- Text extract:
Do you have questions about gasket compression? Elasto Proxy can help.
Why does gasket compression matter?
Gasket compression can support enclosure sealing or contribute to gasket failure. That’s because rubber gaskets are resilient, but only to a point. Compressing a rubber gasket within allowable limits forms a reliable seal. If the gasket is over-compressed, however, the rubber won’t rebound when the compressive stresses are removed. This creates a gap between the rubber gasket and the surface of the enclosure. Gaps cause leaks – and seals that leak won’t support your larger product designs.
What is the proper compression percentage for my gasket?
Rubber gaskets are compressed or squeezed by a percentage of their original size. A gasket that compresses too much or too little will not form a proper seal. The ideal compression percentage is 40, the maximum is 50, and the minimum is between 10 to 15.
What happens if the compression percentage is too much or too little?
If a gasket is compressed by more than 50 percent, it might not return to its original size. Here, it helps to think about a closed door. When a door is closed the gasket is compressed and fills the gap between the door and the door jamb. This seals out the environment. When the door is open. the gasket should return to its original size so that it can compress again when the door is closed.
If you over compress a door gasket, however, the rubber will not bounce back and can’t seal the gap. If the problem is that your gasket compression percentage is less than 10, you might not get contact between the two surfaces you’re trying to seal – and that will not keep out air, dust, or water.
What causes gasket compression problems?
In plastic and metal enclosures, over-compression can happen when a gasket is installed between metal parts that are held together by fasteners. If an operator over-torques the bolts or screws, the gasket may deform permanently. In other words, the rubber reaches compression set. When the bolts or screws loosen, gaps will form between the metal parts and the gasket material.
Applications with temperature changes and vibrations are especially susceptible to the loosening of fasteners. For example, mobile equipment and genset enclosures may be subjected to hot and cold temperatures that cause metal to expand and contract. They’re also exposed to vibrations from diesel engines. Under these dynamic conditions, even fasteners that are torqued properly may loosen.
Material relaxation poses gasket-related challenges, too. With enclosure sealing, a rubber that’s compressed will “push back” against the metal parts and fill the tiny gaps that would otherwise exist between the metal surfaces. Within an hour of the gasket’s installation, however, this reciprocating force may be only 75% of the original force. Enclosure seal failure may not happen but leakage can occur.
Compression-related problems aren’t limited to flat gaskets with fasteners either. Rubber profiles that attach to metal surfaces with tape or adhesives are also subject to over-compression. Examples include hatch seals on military vehicles and the dishwasher seals on appliances. With the latter example, the use of hot water and detergents can affect a rubber gasket’s material properties and degrade its performance.
How is gasket compression measured?

- Raw records:
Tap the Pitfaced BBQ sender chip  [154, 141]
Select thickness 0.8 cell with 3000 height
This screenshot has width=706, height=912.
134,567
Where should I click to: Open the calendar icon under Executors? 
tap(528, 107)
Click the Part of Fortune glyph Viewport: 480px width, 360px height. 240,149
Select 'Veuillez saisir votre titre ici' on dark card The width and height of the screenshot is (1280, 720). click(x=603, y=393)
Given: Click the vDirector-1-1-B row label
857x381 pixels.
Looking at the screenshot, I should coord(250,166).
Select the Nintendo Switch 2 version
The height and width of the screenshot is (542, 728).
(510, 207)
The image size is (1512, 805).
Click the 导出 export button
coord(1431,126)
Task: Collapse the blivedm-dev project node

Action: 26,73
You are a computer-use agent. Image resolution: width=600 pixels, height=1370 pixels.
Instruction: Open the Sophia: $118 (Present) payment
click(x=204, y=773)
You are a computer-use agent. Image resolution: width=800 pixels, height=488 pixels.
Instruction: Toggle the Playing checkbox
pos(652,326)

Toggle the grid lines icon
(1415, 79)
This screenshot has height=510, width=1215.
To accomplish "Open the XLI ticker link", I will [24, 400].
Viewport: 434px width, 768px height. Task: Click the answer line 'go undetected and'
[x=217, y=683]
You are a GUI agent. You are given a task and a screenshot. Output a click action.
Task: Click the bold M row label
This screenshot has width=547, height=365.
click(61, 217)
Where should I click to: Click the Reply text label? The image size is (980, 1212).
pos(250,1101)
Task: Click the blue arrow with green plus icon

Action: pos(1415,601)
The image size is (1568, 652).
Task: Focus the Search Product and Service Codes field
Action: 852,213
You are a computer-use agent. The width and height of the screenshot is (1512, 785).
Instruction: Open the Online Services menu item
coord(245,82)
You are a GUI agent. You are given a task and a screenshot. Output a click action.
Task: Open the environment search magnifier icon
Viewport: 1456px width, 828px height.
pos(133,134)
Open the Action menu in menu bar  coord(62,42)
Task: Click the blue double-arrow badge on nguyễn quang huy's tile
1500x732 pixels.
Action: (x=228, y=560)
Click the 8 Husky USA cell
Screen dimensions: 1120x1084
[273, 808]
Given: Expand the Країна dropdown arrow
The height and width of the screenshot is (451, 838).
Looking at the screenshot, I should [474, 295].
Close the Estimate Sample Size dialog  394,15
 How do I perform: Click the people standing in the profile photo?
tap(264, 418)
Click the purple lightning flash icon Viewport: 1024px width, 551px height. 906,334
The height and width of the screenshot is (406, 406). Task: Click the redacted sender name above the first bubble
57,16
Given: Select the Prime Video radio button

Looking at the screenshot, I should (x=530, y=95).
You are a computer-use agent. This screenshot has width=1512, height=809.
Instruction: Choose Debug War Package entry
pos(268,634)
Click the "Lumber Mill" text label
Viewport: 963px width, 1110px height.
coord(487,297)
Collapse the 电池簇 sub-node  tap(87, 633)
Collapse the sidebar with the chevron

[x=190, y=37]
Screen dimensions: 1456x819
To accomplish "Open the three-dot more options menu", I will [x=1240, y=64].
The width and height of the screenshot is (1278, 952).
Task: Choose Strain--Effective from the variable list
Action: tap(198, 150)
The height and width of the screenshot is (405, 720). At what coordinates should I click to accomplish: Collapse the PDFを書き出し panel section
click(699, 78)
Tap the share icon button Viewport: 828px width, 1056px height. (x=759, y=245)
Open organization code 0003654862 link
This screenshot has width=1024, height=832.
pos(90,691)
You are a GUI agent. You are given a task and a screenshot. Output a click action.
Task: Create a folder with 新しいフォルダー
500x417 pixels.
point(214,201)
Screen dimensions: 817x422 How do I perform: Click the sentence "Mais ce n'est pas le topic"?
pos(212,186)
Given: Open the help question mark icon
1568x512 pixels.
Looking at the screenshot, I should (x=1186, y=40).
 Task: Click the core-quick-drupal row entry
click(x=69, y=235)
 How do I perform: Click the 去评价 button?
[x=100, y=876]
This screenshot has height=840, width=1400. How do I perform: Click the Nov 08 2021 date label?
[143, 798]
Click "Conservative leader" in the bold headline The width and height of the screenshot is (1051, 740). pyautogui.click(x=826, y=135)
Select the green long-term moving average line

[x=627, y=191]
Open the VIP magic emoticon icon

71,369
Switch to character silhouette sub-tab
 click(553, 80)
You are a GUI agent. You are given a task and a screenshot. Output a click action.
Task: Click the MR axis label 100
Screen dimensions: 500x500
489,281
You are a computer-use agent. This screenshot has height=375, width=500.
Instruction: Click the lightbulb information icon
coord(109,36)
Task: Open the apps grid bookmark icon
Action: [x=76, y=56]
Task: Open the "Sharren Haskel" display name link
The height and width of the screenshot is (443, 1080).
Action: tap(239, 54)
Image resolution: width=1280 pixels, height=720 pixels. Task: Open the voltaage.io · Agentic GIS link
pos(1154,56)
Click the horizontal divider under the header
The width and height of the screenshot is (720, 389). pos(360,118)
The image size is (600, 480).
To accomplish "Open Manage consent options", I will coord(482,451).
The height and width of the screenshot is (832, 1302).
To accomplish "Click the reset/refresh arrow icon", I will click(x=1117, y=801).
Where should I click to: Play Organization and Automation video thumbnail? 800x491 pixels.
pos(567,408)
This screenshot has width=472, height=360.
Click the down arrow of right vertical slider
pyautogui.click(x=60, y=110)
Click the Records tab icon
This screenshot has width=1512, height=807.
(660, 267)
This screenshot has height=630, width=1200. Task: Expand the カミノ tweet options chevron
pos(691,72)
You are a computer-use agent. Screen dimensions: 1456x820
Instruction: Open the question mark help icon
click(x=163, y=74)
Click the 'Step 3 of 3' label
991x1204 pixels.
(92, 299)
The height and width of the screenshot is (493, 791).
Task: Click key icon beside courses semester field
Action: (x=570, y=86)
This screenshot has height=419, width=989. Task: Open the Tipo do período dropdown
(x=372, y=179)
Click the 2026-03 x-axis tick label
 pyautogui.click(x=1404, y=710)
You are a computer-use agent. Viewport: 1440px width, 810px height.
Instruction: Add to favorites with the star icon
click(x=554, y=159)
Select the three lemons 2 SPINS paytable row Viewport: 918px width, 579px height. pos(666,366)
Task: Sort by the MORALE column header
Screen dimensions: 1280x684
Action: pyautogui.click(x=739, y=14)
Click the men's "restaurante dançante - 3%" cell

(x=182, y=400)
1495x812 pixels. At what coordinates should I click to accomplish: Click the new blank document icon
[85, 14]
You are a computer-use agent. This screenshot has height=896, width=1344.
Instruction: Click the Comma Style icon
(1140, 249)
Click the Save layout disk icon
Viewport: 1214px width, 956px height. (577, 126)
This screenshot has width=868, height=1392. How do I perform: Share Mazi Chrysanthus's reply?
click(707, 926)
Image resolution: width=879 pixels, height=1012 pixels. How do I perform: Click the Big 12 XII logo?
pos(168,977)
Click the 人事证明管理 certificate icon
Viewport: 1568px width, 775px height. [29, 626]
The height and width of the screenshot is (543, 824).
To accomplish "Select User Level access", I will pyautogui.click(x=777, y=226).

- Requirement:
Please give the ideal compression percentage for a rubber gasket, according to the gasket compression text. The entries are separate material and have no connection to the gasket compression text.

- Result of the task:
40 percent